→ Task requirements
Once you have read the records below, print them again exactly as they stand.

[Stored records]
• • • • • • •

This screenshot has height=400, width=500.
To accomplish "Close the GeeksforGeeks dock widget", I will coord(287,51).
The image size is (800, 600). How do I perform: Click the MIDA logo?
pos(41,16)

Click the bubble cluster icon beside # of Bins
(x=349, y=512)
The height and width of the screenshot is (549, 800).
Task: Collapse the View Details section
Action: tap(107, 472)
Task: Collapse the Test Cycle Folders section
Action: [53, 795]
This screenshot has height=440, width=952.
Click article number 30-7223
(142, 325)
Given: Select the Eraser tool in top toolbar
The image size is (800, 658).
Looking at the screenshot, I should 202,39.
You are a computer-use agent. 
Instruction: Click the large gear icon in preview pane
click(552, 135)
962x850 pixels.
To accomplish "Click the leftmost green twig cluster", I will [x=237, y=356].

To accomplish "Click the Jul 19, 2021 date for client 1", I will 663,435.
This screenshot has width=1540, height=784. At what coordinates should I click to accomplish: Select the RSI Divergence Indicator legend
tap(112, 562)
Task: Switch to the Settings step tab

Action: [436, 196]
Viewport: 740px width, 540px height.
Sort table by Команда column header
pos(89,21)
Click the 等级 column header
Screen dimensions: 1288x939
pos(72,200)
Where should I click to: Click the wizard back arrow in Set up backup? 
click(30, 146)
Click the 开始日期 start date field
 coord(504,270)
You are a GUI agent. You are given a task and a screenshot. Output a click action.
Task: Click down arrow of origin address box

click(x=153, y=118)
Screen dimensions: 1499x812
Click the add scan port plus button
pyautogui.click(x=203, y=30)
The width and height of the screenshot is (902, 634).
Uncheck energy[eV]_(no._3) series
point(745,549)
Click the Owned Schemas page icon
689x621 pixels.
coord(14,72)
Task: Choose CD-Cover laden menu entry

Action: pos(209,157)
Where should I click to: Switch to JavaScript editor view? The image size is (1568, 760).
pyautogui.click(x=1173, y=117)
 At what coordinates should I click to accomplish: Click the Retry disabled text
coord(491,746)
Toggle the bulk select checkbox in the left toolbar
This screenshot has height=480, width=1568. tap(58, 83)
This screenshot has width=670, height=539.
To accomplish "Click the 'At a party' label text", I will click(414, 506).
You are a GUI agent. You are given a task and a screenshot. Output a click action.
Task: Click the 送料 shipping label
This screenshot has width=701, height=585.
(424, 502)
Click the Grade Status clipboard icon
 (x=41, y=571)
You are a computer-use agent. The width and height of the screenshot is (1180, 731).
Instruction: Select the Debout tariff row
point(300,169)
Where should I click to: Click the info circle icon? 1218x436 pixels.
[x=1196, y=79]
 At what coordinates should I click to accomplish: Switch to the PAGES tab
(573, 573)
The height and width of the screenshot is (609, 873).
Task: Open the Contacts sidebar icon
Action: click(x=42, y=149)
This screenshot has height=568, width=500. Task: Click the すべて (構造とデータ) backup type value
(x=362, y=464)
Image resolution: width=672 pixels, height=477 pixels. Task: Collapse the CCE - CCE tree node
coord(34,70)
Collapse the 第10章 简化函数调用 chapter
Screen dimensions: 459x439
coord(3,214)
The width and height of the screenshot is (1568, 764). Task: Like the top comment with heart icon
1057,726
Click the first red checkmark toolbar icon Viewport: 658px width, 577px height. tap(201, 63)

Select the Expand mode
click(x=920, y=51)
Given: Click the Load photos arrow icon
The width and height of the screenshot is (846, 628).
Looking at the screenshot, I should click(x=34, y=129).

• • • • • • •

→ Exercise solution
This screenshot has height=400, width=500.
To accomplish "Close the GeeksforGeeks dock widget", I will coord(287,51).
The image size is (800, 600). How do I perform: Click the MIDA logo?
pos(41,16)

Click the bubble cluster icon beside # of Bins
(x=349, y=512)
The height and width of the screenshot is (549, 800).
Task: Collapse the View Details section
Action: tap(107, 472)
Task: Collapse the Test Cycle Folders section
Action: [53, 795]
This screenshot has height=440, width=952.
Click article number 30-7223
(142, 325)
Given: Select the Eraser tool in top toolbar
The image size is (800, 658).
Looking at the screenshot, I should 202,39.
You are a computer-use agent. 
Instruction: Click the large gear icon in preview pane
click(552, 135)
962x850 pixels.
To accomplish "Click the leftmost green twig cluster", I will [x=237, y=356].

To accomplish "Click the Jul 19, 2021 date for client 1", I will 663,435.
This screenshot has width=1540, height=784. At what coordinates should I click to accomplish: Select the RSI Divergence Indicator legend
tap(112, 562)
Task: Switch to the Settings step tab

Action: [436, 196]
Viewport: 740px width, 540px height.
Sort table by Команда column header
pos(89,21)
Click the 等级 column header
Screen dimensions: 1288x939
pos(72,200)
Where should I click to: Click the wizard back arrow in Set up backup? 
click(30, 146)
Click the 开始日期 start date field
 coord(504,270)
You are a GUI agent. You are given a task and a screenshot. Output a click action.
Task: Click down arrow of origin address box

click(x=153, y=118)
Screen dimensions: 1499x812
Click the add scan port plus button
pyautogui.click(x=203, y=30)
The width and height of the screenshot is (902, 634).
Uncheck energy[eV]_(no._3) series
point(745,549)
Click the Owned Schemas page icon
689x621 pixels.
coord(14,72)
Task: Choose CD-Cover laden menu entry

Action: pos(209,157)
Where should I click to: Switch to JavaScript editor view? The image size is (1568, 760).
pyautogui.click(x=1173, y=117)
 At what coordinates should I click to accomplish: Click the Retry disabled text
coord(491,746)
Toggle the bulk select checkbox in the left toolbar
This screenshot has height=480, width=1568. tap(58, 83)
This screenshot has width=670, height=539.
To accomplish "Click the 'At a party' label text", I will click(414, 506).
You are a GUI agent. You are given a task and a screenshot. Output a click action.
Task: Click the 送料 shipping label
This screenshot has width=701, height=585.
(424, 502)
Click the Grade Status clipboard icon
 (x=41, y=571)
You are a computer-use agent. The width and height of the screenshot is (1180, 731).
Instruction: Select the Debout tariff row
point(300,169)
Where should I click to: Click the info circle icon? 1218x436 pixels.
[x=1196, y=79]
 At what coordinates should I click to accomplish: Switch to the PAGES tab
(573, 573)
The height and width of the screenshot is (609, 873).
Task: Open the Contacts sidebar icon
Action: click(x=42, y=149)
This screenshot has height=568, width=500. Task: Click the すべて (構造とデータ) backup type value
(x=362, y=464)
Image resolution: width=672 pixels, height=477 pixels. Task: Collapse the CCE - CCE tree node
coord(34,70)
Collapse the 第10章 简化函数调用 chapter
Screen dimensions: 459x439
coord(3,214)
The width and height of the screenshot is (1568, 764). Task: Like the top comment with heart icon
1057,726
Click the first red checkmark toolbar icon Viewport: 658px width, 577px height. tap(201, 63)

Select the Expand mode
click(x=920, y=51)
Given: Click the Load photos arrow icon
The width and height of the screenshot is (846, 628).
Looking at the screenshot, I should click(x=34, y=129).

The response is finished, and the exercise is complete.